ROS in plants are essential for sensing biotic and abiotic stress, integrating various environmental signals, and activating stress-response networks [41,42]. An increase in H2O2 content in upland cotton and tomato reduces the drought tolerance of these plants [43,44]. Many plants experience an increase in MDA due to drought stress [45,46]. Under drought stress, plants increase their drought tolerance by reducing their ROS content via increased SOD activity [47,48]. TaERF87 and TaAKS1 work together to control the production of proline mediated by TaP5CS1/TaP5CR1 to promote drought resistance in wheat [49]. In addition, overexpression of the GmUBC9 gene in soybean can increase the proline content and reduce the MDA content, thereby increasing soybean drought resistance [19]. The overexpression of AhUBC2 in Arabidopsis can increase the proline content and increase drought tolerance [50]. In our research, we found that silencing the GbUBC23 gene in sea-island cotton before drought did not result in significant differences in phenotype between the silenced GbUBC23 plants and the control plants. Physiological indicators related to drought stress, such as H2O2 content, MDA content, proline content, and SOD activity, also did not significantly differ. Compared with those of the control plants, the detached leaves of the silenced GbUBC23 plants lost water at a substantially faster rate. However, compared with the control plants, the plants in which GbUBC23 was silenced after drought stress were more prone to wilting, presented increased levels of H2O2 and MDA, and presented reduced concentrations of proline and SOD. These results demonstrate that the silencing of GbUBC23 diminishes drought tolerance in sea-island cotton. One of the drought resistance mechanisms of GbUBC23 involves alleviating the accumulation of ROS under drought stress.
Previous studies identified RD22, RD26, and NCED3 as marker genes for the abiotic stress response in Arabidopsis. The RD22 gene is upregulated in response to drought and abscisic acid [49]. RD26 is an NAC transcription factor that is activated by drought and abscisic acid stimulation [51]. By synthesizing abscisic acid, NCED3 increases drought tolerance in Arabidopsis [52]. Our study revealed the expression levels of the GbRD22, GbRD26, and GbNCED3 genes, which are homologous to those in Arabidopsis in sea-island cotton. Before drought stress, the expression levels in the control plants and those in the silenced plants did not differ significantly.

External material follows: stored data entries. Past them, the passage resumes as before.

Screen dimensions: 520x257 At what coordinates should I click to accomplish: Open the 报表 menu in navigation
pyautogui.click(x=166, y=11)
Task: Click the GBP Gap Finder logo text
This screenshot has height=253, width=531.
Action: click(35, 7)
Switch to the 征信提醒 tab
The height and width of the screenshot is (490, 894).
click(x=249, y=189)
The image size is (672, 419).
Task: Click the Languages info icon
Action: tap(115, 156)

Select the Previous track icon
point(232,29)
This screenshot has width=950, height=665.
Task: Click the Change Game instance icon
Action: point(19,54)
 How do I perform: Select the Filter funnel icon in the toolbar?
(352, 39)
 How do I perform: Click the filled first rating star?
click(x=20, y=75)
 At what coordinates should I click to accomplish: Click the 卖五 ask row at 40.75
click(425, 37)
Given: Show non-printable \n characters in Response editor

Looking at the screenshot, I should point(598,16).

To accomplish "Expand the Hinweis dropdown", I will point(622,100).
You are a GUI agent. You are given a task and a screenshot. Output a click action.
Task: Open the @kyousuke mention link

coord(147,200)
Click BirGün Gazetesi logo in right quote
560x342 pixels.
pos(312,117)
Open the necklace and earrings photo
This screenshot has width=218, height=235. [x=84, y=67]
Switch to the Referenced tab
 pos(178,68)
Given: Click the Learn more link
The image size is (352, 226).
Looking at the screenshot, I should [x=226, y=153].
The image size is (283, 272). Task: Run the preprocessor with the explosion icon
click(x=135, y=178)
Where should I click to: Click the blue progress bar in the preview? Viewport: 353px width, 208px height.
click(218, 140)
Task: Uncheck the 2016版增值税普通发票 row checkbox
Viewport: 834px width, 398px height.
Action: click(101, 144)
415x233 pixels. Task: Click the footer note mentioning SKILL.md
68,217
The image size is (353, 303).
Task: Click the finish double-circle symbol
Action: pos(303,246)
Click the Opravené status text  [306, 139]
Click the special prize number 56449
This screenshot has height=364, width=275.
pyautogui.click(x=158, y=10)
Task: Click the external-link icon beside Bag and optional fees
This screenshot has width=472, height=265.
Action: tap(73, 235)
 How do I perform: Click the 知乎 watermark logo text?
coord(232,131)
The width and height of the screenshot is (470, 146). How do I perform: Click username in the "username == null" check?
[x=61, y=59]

Compared with the control plants, the silenced plants presented significantly lower expression levels of GbRD22, GbRD26, and GbNCED3. These findings indicate that GbUBC23 is involved in the activation of stress-responsive gene expression, ultimately reducing the drought tolerance of transgenic sea-island cotton.

4. Materials and Methods

4.1. Identification of the GbUBC Gene Family in Sea-Island Cotton

The complete genome of sea-island cotton was downloaded from a database (https://yanglab.hzau.edu.cn/CottonMD.1) (accessed on 5 November 2024). Additionally, Pfam (http://pfam.xfam.org) (accessed on 5 November 2024) was employed to obtain the hidden Markov model (HMM) profile for the UBC domain (PF00179) [53], and the whole-genome protein sequence of sea-island cotton was examined via HMMER 3.0 [54]. The NCBI Conserved Domain Database (NCBI-CDD) (https://www.ncbi.nlm.nih.gov/Structure/bwrpsb/bwrpsb.cgi) (accessed on 5 November 2024), InterPro (https://www.ebi.ac.uk/interpro/) (accessed on 5 November 2024), and SMART (https://smart.embl.de/) (accessed on 5 November 2024) were utilized to verify that the GbUBC proteins possessed structural domain characteristics of E2 ubiquitin-conjugating enzymes [55,56,57]. Genes lacking UBC domains and those that were not full-length were manually eliminated. The average hydropathicity, aliphatic index, pI, and MW of each GbUBC amino acid sequence were concurrently predicted via the web tool ExPASy-PROSITE (http://www.expasy.org/) (accessed on 10 November 2024) [58]. Plant-mPLoc (http://www.csbio.sjtu.edu.cn/bioinf/plant-multi/) (accessed on 10 November 2024) was employed for subcellular localization prediction [59].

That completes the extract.